Ménard (Œuvres de Walter Scott, volume 5p. 278-283).


CHAPITRE XXXIII.

UN CONFIDENT.


Waverley s’éveilla le lendemain matin, après des rêves fatigants et un sommeil qui ne l’avait point rafraîchi, pour envisager plus distinctement toutes les horreurs de sa situation. Comment en sortirait-il ? c’est ce qu’il ne pouvait prévoir. Il pouvait être traduit devant un conseil de guerre, qui, dans un moment de dissension civile, ne serait point scrupuleux ni sur le choix des victimes, ni sur la force des preuves de conviction. L’idée d’être mis en jugement devant la cour de justice d’Écosse ne le rassurait pas davantage ; il savait que les lois et les formes de la procédure différaient en beaucoup de points de celles de l’Angleterre ; et l’opinion générale, quoique mal fondée, était que les droits et la liberté des citoyens n’y trouvaient pas les mêmes garanties. Un sentiment de haine s’éleva dans son cœur contre le gouvernement, qu’il considérait comme la cause de ses périls et de ses embarras, et au fond de l’âme il maudit les scrupules qui l’avaient empêché de s’associer à l’entreprise de Mac-Ivor, ainsi que ce dernier l’en avait prié.

« Pourquoi, se disait-il à lui-même, n’ai-je pas, à l’exemple de tant de gens d’honneur, saisi l’occasion qui se présentait de rétablir sur le trône de l’Angleterre le descendant de nos anciens rois, l’héritier légitime de la couronne ? Pourquoi n’ai-je pas,


Défiant ta rébellion,
Apporté de nouveau la foi dans ma patrie,
Et de Charle implorant un généreux pardon,
Rangé sous ses drapeaux la jeunesse aguerrie ? »
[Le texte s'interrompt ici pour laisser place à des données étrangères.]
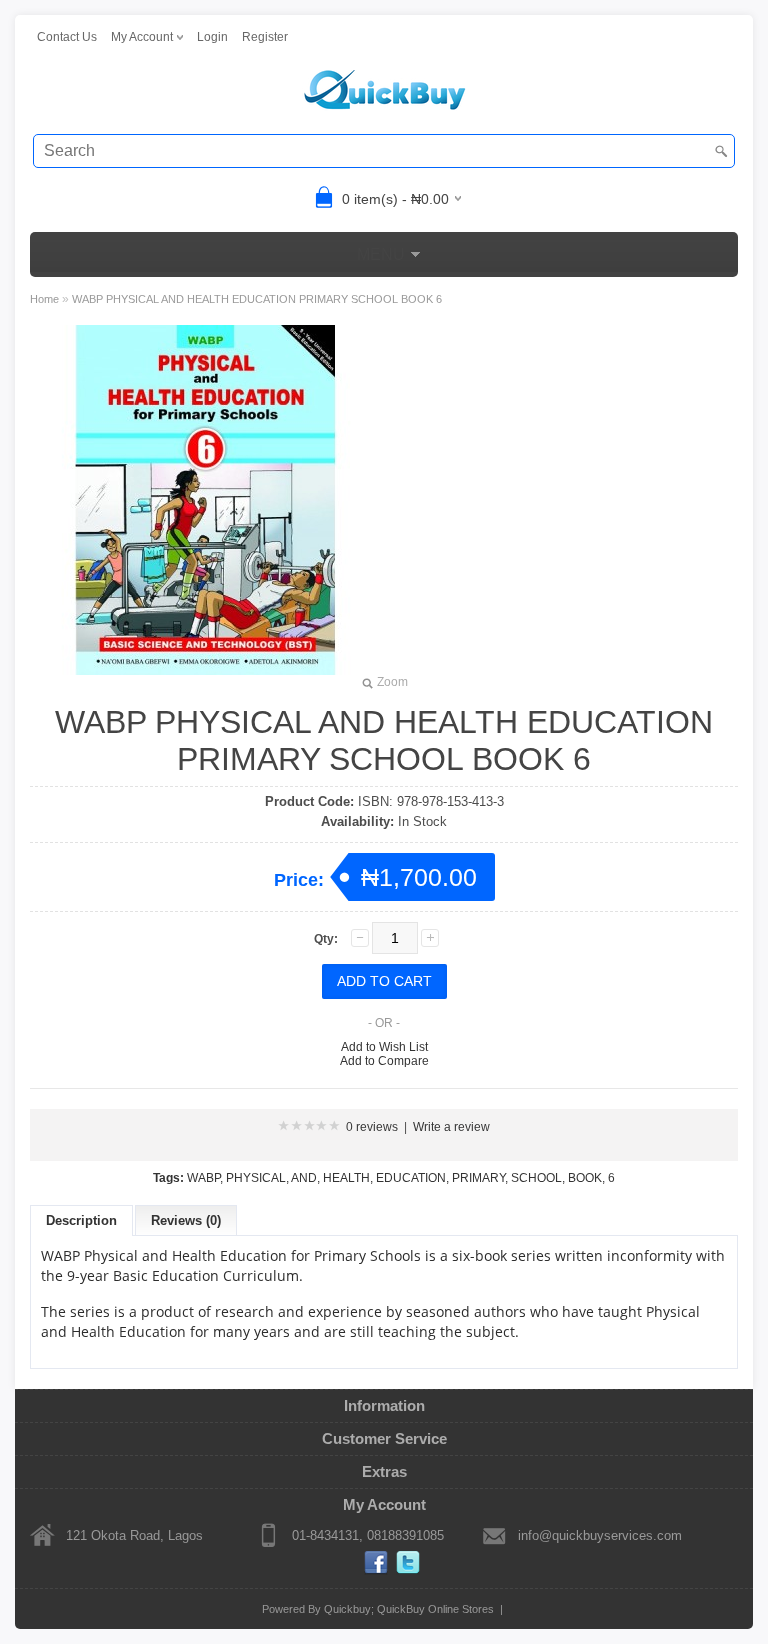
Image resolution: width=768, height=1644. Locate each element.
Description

« Tout ce qu’on a jamais dit d’honorable et de glorieux touchante maison de Waverley est fondé sur son inviolable attachement à la famille des Stuarts. D’après le sens que ce magistral écossais a découvert dans les lettres de mon oncle et de mon père, il est évident que j’aurais dû les comprendre comme une invitation à imiter la conduite de mes ancêtres ; c’est mon défaut de pénétration, et l’obscurité dont ils se sont enveloppés par précaution, qui m’ont empêché de deviner leur volonté. Si j’avais obéi au premier mouvement de ma généreuse indignation, en apprenant qu’on portait atteinte à mon honneur, combien différente serait maintenant ma situation ! Je serais libre, les armes à la main, combattant comme mes ancêtres pour l’amour, la loyauté et la gloire. Et aujourd’hui me voilà tombé dans le piège, pris dans les toiles, à la discrétion d’un homme soupçonneux, sévère, impassible ; destiné peut-être à la solitude d’une prison d’état, ou à l’infamie d’une exécution publique. Fergus ! que votre prophétie a peu tardé à se vérifier ! combien, hélas ! elle s’est promptement accomplie ! »

Pendant qu’Édouard s’abandonnait à ces tristes réflexions, et que naturellement, mais fort injustement, il imputait à la dynastie régnante les malheurs qu’il ne fallait attribuer qu’au hasard, ou, en partie au moins à la légèreté de sa conduite, M. Morton, en vertu de l’autorisation du major, vint lui rendre une visite le matin.

Le premier mouvement de Waverley fut de lui dire qu’il ne désirait être troublé ni par des questions, ni par un entretien ; mais il supprima cette observation peu obligeante, en remarquant l’air bienveillant et respectable du ministre qui l’avait préservé de la violence des habitants du village.

« Dans toute autre circonstance, lui dit l’infortuné captif, je vous aurais exprimé vivement ma reconnaissance, comme à un homme auquel je dois la vie ; mais telle est l’agitation de mon esprit, et telle est ma préoccupation du sort qui m’est sans doute réservé, que je suis à peine en état de vous faire les remerciements que je vous dois. »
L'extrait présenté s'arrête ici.